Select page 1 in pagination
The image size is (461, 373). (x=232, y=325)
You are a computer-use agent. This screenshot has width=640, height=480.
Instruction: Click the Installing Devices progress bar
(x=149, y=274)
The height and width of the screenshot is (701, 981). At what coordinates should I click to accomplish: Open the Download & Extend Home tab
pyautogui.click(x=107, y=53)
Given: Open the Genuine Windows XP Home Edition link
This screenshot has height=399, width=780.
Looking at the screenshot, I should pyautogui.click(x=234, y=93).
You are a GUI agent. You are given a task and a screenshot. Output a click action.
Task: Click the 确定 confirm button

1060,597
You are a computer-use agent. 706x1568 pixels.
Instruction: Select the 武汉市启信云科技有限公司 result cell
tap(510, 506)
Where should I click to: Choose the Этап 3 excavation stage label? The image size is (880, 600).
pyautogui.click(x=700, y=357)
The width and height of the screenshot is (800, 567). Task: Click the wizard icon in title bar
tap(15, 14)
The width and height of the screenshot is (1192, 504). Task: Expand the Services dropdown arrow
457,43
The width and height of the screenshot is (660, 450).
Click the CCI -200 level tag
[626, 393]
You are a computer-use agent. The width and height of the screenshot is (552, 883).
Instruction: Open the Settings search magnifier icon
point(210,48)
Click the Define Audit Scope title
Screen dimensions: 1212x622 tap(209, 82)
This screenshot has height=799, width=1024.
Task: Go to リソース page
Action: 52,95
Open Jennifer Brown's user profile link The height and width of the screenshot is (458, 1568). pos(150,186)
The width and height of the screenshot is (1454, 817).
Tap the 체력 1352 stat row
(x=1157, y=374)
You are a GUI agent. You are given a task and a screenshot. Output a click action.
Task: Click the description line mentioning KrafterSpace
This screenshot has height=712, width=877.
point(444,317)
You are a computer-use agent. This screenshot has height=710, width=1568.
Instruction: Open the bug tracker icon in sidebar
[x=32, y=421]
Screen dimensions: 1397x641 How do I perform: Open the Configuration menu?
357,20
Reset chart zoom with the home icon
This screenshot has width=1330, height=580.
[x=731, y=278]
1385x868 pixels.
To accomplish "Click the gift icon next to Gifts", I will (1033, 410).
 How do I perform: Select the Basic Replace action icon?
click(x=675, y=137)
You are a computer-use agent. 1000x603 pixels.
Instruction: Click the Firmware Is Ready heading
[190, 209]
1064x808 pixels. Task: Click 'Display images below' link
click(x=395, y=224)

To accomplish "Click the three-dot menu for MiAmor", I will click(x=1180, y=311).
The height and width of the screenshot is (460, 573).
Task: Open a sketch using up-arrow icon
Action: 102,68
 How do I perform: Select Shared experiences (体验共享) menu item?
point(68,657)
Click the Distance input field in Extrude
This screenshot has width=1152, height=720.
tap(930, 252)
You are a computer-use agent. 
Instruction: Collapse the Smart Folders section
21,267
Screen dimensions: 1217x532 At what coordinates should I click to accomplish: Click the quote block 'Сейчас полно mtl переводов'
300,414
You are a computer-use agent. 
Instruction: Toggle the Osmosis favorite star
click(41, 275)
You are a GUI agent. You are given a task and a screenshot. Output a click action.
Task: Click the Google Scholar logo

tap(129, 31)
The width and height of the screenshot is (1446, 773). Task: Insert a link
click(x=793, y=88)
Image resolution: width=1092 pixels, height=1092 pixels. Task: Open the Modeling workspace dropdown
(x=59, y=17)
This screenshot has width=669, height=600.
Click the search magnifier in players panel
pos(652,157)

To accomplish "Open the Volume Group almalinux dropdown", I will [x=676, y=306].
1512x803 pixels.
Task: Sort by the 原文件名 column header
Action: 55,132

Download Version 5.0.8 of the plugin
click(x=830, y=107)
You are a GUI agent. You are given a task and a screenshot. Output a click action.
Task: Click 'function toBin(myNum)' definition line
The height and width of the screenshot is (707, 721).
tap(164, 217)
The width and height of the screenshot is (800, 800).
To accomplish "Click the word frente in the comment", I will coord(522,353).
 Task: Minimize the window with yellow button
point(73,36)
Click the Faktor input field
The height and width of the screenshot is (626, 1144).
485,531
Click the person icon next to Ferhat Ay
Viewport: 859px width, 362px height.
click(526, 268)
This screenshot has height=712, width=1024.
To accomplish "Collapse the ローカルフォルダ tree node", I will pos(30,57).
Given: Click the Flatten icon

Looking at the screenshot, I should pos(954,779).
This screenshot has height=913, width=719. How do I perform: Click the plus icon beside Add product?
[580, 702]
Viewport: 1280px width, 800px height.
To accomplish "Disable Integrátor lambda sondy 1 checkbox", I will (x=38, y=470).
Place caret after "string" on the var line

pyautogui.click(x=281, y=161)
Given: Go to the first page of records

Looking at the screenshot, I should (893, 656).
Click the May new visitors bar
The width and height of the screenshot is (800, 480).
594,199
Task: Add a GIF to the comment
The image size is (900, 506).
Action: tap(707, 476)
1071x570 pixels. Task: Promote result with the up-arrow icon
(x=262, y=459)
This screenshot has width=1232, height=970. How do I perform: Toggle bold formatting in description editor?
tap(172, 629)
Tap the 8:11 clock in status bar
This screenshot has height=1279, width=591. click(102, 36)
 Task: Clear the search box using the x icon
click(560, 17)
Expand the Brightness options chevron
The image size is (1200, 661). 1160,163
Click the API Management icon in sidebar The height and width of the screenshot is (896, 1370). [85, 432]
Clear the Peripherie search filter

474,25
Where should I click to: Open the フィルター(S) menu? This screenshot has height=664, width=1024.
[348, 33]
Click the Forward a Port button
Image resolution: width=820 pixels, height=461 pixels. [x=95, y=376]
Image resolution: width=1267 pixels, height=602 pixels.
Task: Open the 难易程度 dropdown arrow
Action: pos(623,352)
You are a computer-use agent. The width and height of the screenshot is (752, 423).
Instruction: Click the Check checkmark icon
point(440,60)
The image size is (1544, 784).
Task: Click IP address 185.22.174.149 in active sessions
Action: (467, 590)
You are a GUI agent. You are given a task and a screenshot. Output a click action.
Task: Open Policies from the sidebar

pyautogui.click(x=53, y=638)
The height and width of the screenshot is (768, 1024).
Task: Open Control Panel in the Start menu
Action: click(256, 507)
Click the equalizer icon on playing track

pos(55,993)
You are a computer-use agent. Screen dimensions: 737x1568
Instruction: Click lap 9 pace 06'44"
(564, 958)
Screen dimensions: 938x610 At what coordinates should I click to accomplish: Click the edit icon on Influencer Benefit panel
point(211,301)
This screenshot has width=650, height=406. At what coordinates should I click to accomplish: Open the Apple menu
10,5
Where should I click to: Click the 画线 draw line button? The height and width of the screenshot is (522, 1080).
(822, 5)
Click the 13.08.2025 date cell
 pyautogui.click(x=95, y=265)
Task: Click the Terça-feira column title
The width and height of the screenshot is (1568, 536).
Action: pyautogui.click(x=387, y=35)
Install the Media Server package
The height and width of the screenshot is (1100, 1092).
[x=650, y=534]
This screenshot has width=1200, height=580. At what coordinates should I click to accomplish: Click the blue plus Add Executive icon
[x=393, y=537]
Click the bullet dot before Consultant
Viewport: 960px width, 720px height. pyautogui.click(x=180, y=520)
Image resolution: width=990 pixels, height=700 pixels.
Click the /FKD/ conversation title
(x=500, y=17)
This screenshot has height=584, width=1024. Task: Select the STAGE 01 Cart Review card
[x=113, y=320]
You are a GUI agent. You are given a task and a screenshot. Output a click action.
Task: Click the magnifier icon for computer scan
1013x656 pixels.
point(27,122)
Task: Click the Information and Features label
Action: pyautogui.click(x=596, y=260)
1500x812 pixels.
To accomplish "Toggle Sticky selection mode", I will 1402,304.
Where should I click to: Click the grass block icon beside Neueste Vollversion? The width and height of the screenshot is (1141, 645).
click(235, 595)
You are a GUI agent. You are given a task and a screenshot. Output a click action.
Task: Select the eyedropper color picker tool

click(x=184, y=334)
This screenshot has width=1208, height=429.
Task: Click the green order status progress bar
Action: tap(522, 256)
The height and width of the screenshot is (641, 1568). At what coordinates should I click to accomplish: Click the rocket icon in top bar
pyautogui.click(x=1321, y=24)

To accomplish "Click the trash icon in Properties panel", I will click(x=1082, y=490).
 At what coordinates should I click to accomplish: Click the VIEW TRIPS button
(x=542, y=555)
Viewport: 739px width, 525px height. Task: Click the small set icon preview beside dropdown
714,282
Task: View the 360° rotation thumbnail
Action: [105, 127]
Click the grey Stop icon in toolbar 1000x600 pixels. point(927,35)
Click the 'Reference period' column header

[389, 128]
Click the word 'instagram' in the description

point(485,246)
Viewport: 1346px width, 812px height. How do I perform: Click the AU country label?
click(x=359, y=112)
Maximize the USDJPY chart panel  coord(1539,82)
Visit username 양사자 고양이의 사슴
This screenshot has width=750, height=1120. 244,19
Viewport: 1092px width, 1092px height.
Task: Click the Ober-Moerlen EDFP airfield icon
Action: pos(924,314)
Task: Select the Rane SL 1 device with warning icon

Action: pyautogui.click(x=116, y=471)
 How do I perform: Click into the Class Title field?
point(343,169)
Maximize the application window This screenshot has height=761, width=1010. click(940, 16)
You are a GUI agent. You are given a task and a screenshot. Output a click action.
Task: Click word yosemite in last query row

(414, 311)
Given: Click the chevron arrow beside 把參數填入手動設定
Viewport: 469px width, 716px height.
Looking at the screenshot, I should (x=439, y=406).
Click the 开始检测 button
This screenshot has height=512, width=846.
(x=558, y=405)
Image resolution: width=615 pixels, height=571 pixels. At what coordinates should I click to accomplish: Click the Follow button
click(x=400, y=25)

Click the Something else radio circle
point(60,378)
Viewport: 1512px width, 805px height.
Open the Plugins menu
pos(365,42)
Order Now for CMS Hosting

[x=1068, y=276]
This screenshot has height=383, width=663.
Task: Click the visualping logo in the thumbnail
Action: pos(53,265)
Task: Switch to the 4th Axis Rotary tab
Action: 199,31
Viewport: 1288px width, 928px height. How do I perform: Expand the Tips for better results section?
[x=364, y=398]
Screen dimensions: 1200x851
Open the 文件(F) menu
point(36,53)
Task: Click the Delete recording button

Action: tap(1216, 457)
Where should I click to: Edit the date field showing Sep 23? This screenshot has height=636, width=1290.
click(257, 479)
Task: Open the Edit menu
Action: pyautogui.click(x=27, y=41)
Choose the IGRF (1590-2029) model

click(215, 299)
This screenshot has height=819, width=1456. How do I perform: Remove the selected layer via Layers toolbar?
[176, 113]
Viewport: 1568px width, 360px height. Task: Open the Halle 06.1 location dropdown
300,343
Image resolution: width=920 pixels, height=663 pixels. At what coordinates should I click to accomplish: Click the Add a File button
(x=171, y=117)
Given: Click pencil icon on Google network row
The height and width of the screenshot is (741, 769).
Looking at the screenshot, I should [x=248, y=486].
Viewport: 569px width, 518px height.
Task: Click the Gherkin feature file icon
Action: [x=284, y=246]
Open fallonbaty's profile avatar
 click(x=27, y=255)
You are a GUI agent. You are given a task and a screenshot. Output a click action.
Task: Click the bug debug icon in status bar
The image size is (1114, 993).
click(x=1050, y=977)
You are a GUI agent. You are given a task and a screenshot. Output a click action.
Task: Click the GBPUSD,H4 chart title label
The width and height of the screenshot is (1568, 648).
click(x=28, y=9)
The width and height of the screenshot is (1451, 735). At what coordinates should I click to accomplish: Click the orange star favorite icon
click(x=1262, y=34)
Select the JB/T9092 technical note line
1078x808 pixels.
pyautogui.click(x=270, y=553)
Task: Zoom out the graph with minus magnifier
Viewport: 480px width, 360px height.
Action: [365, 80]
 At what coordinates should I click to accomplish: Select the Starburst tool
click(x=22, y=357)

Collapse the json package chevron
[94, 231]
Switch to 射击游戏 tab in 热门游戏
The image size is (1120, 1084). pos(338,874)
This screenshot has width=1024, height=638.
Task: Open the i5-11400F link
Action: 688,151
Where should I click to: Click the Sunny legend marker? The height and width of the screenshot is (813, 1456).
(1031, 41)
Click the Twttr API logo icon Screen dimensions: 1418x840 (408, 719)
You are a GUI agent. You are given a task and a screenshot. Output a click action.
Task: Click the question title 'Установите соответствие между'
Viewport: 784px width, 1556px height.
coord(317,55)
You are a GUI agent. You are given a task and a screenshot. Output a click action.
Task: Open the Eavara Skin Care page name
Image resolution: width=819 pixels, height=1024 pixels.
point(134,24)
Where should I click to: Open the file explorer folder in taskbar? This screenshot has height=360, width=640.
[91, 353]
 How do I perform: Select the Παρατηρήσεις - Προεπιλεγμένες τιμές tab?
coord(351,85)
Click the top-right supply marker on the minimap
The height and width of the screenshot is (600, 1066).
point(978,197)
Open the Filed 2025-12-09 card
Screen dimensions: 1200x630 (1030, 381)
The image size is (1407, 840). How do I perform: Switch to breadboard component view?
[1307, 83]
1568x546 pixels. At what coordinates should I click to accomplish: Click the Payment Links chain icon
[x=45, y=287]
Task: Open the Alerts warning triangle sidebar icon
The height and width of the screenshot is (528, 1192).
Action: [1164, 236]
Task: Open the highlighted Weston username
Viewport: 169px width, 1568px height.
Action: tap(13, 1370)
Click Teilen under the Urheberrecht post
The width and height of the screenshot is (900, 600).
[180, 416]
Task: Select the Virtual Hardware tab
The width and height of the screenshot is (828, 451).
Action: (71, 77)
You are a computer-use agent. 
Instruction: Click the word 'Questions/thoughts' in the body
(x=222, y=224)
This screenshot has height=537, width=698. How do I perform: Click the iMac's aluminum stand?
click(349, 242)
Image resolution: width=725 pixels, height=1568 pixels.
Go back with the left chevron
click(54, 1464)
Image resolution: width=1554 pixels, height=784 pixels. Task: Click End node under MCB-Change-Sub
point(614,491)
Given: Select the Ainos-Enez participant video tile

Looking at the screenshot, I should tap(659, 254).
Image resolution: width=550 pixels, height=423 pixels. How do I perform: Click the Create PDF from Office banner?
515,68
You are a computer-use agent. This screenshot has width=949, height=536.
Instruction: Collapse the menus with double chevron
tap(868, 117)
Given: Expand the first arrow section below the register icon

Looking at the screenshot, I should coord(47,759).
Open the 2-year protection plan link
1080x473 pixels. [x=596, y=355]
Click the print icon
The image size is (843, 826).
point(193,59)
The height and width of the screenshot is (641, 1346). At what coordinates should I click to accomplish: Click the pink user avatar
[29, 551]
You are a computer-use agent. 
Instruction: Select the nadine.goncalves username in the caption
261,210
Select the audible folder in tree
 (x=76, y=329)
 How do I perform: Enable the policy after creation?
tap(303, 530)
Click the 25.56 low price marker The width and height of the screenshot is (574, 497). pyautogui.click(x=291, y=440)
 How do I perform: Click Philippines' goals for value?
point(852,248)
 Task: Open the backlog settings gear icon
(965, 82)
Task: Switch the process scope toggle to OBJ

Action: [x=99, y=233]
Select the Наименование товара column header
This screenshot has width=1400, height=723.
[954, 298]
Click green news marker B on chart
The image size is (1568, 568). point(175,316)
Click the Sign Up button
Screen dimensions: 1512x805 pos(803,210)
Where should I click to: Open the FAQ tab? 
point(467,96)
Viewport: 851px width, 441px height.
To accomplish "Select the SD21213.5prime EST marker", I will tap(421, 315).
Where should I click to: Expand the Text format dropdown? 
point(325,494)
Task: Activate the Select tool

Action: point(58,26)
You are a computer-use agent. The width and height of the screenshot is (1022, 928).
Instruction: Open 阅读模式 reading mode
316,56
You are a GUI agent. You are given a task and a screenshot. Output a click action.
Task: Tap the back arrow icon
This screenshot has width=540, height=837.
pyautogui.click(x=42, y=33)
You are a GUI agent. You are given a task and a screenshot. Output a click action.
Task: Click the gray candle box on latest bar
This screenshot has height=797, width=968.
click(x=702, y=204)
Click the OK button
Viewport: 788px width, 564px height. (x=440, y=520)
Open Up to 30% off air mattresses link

AIM OF THE EXERCISE -> The lines above, starting at the one with "Maximize the application" and ending at the one with "Given: Click pencil", are the only ones to return, exactly as written.

RESPONSE FOR THIS EXERCISE ->
Maximize the application window This screenshot has height=761, width=1010. click(940, 16)
You are a GUI agent. You are given a task and a screenshot. Output a click action.
Task: Click word yosemite in last query row

(414, 311)
Given: Click the chevron arrow beside 把參數填入手動設定
Viewport: 469px width, 716px height.
Looking at the screenshot, I should (x=439, y=406).
Click the 开始检测 button
This screenshot has height=512, width=846.
(x=558, y=405)
Image resolution: width=615 pixels, height=571 pixels. At what coordinates should I click to accomplish: Click the Follow button
click(x=400, y=25)

Click the Something else radio circle
point(60,378)
Viewport: 1512px width, 805px height.
Open the Plugins menu
pos(365,42)
Order Now for CMS Hosting

[x=1068, y=276]
This screenshot has height=383, width=663.
Task: Click the visualping logo in the thumbnail
Action: pos(53,265)
Task: Switch to the 4th Axis Rotary tab
Action: 199,31
Viewport: 1288px width, 928px height. How do I perform: Expand the Tips for better results section?
[x=364, y=398]
Screen dimensions: 1200x851
Open the 文件(F) menu
point(36,53)
Task: Click the Delete recording button

Action: tap(1216, 457)
Where should I click to: Edit the date field showing Sep 23? This screenshot has height=636, width=1290.
click(257, 479)
Task: Open the Edit menu
Action: pyautogui.click(x=27, y=41)
Choose the IGRF (1590-2029) model

click(215, 299)
This screenshot has height=819, width=1456. How do I perform: Remove the selected layer via Layers toolbar?
[176, 113]
Viewport: 1568px width, 360px height. Task: Open the Halle 06.1 location dropdown
300,343
Image resolution: width=920 pixels, height=663 pixels. At what coordinates should I click to accomplish: Click the Add a File button
(x=171, y=117)
Given: Click pencil icon on Google network row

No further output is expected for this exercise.